Suan se redressa en cachant la présence de Grenouille à l’inconnu. La protéger du monde et des regards avait toujours était son objectif quand elle était revenue du bois derrière la haie de noyer. Celle que tous les parents sensés interdisaient à leurs enfants. Toute vie disparaissait une fois à l’intérieur du bois. Les animaux n’étaient pas épargnés eux aussi. Grenouille était si petite, elle ne faisait jamais de bruit. Était-ce ainsi qu’elle avait survécut à la Yamauba ?
Une ombre se détacha d’une citrouille géante et s’approcha entre brume et racine.
Suan recula jetant un œil à Grenouille qui avalait le dernier morceau de sa framboise. Elle pencha la tête pour voir la femme et la danse que formait les voilages autour d’elle. Cette dernière s’arrêta à leur hauteur avant de s’asseoir sur une courge telle un petit banc.
— Tu n’as rien à craindre de moi. Mais il y a ici des oiseaux noirs. Si j’étais toi, j’adoucirais ma voix pour qu’elle ressemble à celle d’une jeune fille. Pour le reste, cela devrait faire illusion.
— Que dites-vous ?
— Je t’explique qu’ici les hommes de ton âge son volé. Alors prend garde à toi ou bien redescend.
Le corps tenu dans plusieurs couches de tissus, la femme vint réépingler la tresse qui courrait le long de son corps. Elle avait une grâce contrefaite, un visage dur et anguleux, une mâchoire prononcée et des sourcils épais. Mais il y avait dans la blancheur de sa peau un aspect d’ailleurs. On y distinguait nettement les veines et le sang circuler. Un masque de traits bleus décorait son front, ses longs yeux dont la couleur rose hérissa les poils de Suan.
— Qu’es-tu ? murmura-t-il, en se reculant à nouveau.
— Ne te laisse pas surprendre par mon apparence, nous sommes tous comme ça dans la cité des lianes. Pour répondre simplement, je suis comme toi à la différence que je viens d’en-haut.

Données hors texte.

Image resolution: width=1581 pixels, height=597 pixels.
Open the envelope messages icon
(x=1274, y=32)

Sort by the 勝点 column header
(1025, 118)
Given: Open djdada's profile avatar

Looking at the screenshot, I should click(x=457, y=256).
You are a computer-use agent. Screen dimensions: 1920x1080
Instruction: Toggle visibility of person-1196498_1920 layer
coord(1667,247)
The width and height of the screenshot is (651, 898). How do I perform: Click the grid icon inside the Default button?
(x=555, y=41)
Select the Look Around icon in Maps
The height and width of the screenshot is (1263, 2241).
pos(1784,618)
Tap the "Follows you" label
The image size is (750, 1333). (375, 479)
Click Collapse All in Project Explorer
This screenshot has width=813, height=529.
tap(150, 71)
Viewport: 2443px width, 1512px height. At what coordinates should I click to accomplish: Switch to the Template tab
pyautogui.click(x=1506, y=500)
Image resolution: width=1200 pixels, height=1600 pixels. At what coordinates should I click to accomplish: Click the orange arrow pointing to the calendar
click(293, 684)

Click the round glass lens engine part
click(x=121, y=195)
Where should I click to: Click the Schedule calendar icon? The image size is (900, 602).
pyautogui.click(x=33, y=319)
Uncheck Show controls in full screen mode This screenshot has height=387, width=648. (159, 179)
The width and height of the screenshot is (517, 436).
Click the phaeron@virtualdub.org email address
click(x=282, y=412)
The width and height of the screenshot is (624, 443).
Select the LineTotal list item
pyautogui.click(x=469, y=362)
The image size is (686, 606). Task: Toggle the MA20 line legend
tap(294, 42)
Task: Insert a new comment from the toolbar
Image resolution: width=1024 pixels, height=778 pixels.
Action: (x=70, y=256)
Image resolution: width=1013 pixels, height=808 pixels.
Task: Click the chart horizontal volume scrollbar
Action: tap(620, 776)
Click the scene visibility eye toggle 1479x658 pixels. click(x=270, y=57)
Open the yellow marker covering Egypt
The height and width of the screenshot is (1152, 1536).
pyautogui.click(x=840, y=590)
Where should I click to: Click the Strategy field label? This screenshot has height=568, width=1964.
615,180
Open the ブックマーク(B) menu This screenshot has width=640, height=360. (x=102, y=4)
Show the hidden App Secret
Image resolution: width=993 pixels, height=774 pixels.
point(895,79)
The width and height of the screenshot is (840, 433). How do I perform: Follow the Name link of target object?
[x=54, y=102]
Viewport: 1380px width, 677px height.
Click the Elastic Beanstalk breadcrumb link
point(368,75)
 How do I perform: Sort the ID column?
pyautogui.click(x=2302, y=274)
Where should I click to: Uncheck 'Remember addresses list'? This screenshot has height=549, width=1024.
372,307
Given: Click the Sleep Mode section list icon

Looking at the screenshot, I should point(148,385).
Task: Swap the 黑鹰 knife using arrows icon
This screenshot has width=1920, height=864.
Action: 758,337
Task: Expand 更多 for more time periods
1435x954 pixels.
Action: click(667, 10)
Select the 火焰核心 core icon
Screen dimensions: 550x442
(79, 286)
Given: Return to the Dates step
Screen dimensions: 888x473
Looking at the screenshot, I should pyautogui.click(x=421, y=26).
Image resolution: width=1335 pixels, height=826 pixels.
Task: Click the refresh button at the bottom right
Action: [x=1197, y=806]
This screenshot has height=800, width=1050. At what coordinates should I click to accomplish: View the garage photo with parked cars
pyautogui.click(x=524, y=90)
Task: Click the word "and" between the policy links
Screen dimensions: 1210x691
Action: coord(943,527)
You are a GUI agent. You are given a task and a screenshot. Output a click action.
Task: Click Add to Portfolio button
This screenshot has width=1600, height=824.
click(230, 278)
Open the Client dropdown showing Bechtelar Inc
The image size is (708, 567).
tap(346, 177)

— Tous les corps en-bas, est-ce vous ? Ton peuple ?
— Loin de là. Nous apprécions la visite des gens du monde coloré. Mais il n’est pas toujours de bon augure de croiser votre route. Beaucoup on cherchait à nous piller. La montée comme la descente est périlleuse. Un moment d’égarement, une rêverie, et un faux pas n’est pas pardonnable.
Suan commença à se détendre en voyant que la femme ne lui voulait aucun mal.
— Tu es déjà allé en-bas ? Quel est cette tombe ? Je n’en ai jamais vu de telles.
— Mon corps n’accepterait pas l’air du bas ni la chaleur qu’il y fait. Je résisterai peut-être une année dans d’affreuses souffrances. La tombe ? La petite fille m’en a parlé aussi. Elle me la décrite et j’ai compris qu’il s’agissait de la sépulture d’un des miens. Un homme amouraché d’une femme du bas. Il a fui notre royaume comme beaucoup après lui. Nombreux on rebroussait chemin.
— Pourquoi fait-il si sombre ici ? s’informa le jeune homme doucement captivé par la voix mélodieuse de l’inconnue.
Elle parlait avec une certaine lenteur comme pour contrôler le son qui sortirait de sa bouche.